Culture

Exclusive: Stieg Larsson's Family Has No Plans to Publish the Unfinished Fourth Millennium Novel…At Least Not for Now

The level of intrigue and intense fascination surrounding the fate of Stieg Larsson's unfinished fourth and final Millennium novel has become a mystery worthy of Lisbeth Salander herself. But alas today's flurry of reports about the imminent posthumous publication of a fourth and final Millennium novel were inaccurate and premature. "There is no fourth book from Stieg Larsson on the horizon," said Paul Bogaards, Senior VP of Publicity, Promotion and Media Relations at Alfred A. Knopf. "Only the estate, controlled by his family (Joakim and Erland Larsson), can authorize publication of a fourth book, and they have no intention of doing so at the moment."

The source of the brushfire of speculation (and hopeful blogging) appears to have originated with a leaked copy of Eva Gabrielsson's upcoming memoir, Stieg and Me (due to be published this week in France and Scandinavia and on June 21 in the U.S.). The Guardian quotes Gabrielsson saying that she hopes to finish the fourth Millennium installment and feels entitled to do so because "Stieg and I often wrote together."

Be that as it may, Gabrielsson is clearly engaging in a little wishful thinking of her own, given that she is not in a position to make any legally binding decisions concerning Larsson's literary legacy. That right rests solely and solidly with the author's father and brother, Erland and Joakim Larsson, who inherited full control over Stieg's estate when he died in 2004. However Gabrielsson, continues to contest the Larssons' jurisdiction over Stieg's work, based on her thirty-two year relationship with the author. However, because they never officially married, Gabrielsson has no legal right to anything in Stieg Larsson's estate -- and that includes publishing a book with his name on it as author.

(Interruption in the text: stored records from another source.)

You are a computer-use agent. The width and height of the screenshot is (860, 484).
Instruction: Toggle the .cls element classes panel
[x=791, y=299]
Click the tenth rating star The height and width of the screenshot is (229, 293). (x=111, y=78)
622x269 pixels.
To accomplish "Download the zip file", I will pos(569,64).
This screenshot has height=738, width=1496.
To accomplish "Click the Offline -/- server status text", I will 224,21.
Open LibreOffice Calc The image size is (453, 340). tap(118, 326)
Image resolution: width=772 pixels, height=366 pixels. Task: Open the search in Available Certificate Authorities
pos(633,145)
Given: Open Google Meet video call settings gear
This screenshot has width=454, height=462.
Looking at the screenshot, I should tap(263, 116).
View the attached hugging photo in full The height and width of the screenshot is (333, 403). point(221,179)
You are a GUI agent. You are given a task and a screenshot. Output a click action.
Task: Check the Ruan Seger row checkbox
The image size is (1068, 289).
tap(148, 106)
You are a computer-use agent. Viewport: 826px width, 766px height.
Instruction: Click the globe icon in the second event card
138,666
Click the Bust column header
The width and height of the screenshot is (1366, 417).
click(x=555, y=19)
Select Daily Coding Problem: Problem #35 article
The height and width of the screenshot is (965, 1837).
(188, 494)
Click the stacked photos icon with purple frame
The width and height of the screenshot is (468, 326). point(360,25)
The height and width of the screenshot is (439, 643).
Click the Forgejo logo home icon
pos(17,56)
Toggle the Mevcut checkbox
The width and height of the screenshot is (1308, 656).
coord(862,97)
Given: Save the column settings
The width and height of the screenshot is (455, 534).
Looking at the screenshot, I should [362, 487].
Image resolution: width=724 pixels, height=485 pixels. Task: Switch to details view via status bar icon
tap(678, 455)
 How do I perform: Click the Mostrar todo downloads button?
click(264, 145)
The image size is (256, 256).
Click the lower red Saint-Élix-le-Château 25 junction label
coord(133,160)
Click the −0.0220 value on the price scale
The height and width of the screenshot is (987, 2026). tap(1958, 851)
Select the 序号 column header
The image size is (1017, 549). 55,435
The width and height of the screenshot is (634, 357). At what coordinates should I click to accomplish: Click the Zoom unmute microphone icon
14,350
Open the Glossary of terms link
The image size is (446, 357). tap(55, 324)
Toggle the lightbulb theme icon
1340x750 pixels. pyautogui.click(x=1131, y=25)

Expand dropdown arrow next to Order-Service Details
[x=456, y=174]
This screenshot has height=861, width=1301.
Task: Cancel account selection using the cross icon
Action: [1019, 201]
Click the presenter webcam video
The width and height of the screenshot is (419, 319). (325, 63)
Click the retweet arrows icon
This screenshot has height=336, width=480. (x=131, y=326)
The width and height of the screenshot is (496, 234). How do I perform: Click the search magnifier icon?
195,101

Still, the door has not been completely slammed shut on the prospect of that mythical fourth Millennium novel ever finding it's way into print. It's clear from the ambiguous language in Random House's statement (i.e. "on the horizon" and "at the moment") that the keepers of the Stieg flame have not ruled out coming to an agreement with Gabrielsson (who claims she possesses the laptop containing the unpublished manuscript). But, for the time being, that horizon is still too far off to see clearly.